Pointing records for text and elements:
##########
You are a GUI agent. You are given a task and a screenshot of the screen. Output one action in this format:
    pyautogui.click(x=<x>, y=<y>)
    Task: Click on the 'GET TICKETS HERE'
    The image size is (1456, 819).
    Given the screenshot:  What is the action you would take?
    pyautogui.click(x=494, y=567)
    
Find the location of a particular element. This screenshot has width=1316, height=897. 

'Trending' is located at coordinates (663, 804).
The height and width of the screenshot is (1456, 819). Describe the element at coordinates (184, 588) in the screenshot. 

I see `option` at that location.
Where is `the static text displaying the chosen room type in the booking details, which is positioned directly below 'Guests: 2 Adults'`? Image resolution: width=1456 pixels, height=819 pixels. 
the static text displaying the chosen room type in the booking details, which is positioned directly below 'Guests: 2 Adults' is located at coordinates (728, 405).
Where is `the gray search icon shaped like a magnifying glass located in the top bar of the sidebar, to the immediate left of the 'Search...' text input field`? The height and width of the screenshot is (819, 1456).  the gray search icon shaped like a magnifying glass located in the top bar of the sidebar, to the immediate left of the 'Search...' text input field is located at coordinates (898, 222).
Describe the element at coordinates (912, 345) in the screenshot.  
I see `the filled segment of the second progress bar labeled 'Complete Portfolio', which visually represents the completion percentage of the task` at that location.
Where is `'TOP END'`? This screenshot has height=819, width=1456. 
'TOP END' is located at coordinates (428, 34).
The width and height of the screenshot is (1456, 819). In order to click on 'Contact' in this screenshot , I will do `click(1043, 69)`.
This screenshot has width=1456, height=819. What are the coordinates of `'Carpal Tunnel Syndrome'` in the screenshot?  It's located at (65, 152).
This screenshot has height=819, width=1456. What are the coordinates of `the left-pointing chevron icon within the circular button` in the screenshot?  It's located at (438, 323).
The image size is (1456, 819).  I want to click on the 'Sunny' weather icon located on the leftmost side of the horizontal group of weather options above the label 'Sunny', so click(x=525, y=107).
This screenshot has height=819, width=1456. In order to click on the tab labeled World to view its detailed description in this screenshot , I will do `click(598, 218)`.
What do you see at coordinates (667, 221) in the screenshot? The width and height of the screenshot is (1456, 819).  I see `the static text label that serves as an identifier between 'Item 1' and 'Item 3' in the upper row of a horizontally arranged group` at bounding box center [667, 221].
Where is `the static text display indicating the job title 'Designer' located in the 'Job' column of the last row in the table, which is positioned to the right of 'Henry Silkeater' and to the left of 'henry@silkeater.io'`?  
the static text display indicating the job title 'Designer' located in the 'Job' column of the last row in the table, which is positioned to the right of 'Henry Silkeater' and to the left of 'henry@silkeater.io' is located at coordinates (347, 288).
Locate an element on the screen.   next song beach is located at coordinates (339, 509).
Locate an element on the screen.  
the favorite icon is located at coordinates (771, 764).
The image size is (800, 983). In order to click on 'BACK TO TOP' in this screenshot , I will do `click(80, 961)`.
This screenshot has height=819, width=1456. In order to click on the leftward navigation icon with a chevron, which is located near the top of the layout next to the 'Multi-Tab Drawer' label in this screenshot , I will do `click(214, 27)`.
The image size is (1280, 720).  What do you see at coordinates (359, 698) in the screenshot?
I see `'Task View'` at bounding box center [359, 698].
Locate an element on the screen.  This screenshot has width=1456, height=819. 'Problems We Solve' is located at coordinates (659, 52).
##########
SHORT PROBLEM:
Can you give the rows above again with every "The image size is" changed to "The image dimensions are" and nothing else altered?

RESPONSE:
You are a GUI agent. You are given a task and a screenshot of the screen. Output one action in this format:
    pyautogui.click(x=<x>, y=<y>)
    Task: Click on the 'GET TICKETS HERE'
    The image dimensions are (1456, 819).
    Given the screenshot:  What is the action you would take?
    pyautogui.click(x=494, y=567)
    
Find the location of a particular element. This screenshot has width=1316, height=897. 

'Trending' is located at coordinates (663, 804).
The height and width of the screenshot is (1456, 819). Describe the element at coordinates (184, 588) in the screenshot. 

I see `option` at that location.
Where is `the static text displaying the chosen room type in the booking details, which is positioned directly below 'Guests: 2 Adults'`? Image resolution: width=1456 pixels, height=819 pixels. 
the static text displaying the chosen room type in the booking details, which is positioned directly below 'Guests: 2 Adults' is located at coordinates (728, 405).
Where is `the gray search icon shaped like a magnifying glass located in the top bar of the sidebar, to the immediate left of the 'Search...' text input field`? The height and width of the screenshot is (819, 1456).  the gray search icon shaped like a magnifying glass located in the top bar of the sidebar, to the immediate left of the 'Search...' text input field is located at coordinates (898, 222).
Describe the element at coordinates (912, 345) in the screenshot.  
I see `the filled segment of the second progress bar labeled 'Complete Portfolio', which visually represents the completion percentage of the task` at that location.
Where is `'TOP END'`? This screenshot has height=819, width=1456. 
'TOP END' is located at coordinates (428, 34).
The width and height of the screenshot is (1456, 819). In order to click on 'Contact' in this screenshot , I will do `click(1043, 69)`.
This screenshot has width=1456, height=819. What are the coordinates of `'Carpal Tunnel Syndrome'` in the screenshot?  It's located at (65, 152).
This screenshot has height=819, width=1456. What are the coordinates of `the left-pointing chevron icon within the circular button` in the screenshot?  It's located at (438, 323).
The image dimensions are (1456, 819).  I want to click on the 'Sunny' weather icon located on the leftmost side of the horizontal group of weather options above the label 'Sunny', so click(x=525, y=107).
This screenshot has height=819, width=1456. In order to click on the tab labeled World to view its detailed description in this screenshot , I will do `click(598, 218)`.
What do you see at coordinates (667, 221) in the screenshot? The width and height of the screenshot is (1456, 819).  I see `the static text label that serves as an identifier between 'Item 1' and 'Item 3' in the upper row of a horizontally arranged group` at bounding box center [667, 221].
Where is `the static text display indicating the job title 'Designer' located in the 'Job' column of the last row in the table, which is positioned to the right of 'Henry Silkeater' and to the left of 'henry@silkeater.io'`?  
the static text display indicating the job title 'Designer' located in the 'Job' column of the last row in the table, which is positioned to the right of 'Henry Silkeater' and to the left of 'henry@silkeater.io' is located at coordinates (347, 288).
Locate an element on the screen.   next song beach is located at coordinates (339, 509).
Locate an element on the screen.  
the favorite icon is located at coordinates (771, 764).
The image dimensions are (800, 983). In order to click on 'BACK TO TOP' in this screenshot , I will do `click(80, 961)`.
This screenshot has height=819, width=1456. In order to click on the leftward navigation icon with a chevron, which is located near the top of the layout next to the 'Multi-Tab Drawer' label in this screenshot , I will do `click(214, 27)`.
The image dimensions are (1280, 720).  What do you see at coordinates (359, 698) in the screenshot?
I see `'Task View'` at bounding box center [359, 698].
Locate an element on the screen.  This screenshot has width=1456, height=819. 'Problems We Solve' is located at coordinates (659, 52).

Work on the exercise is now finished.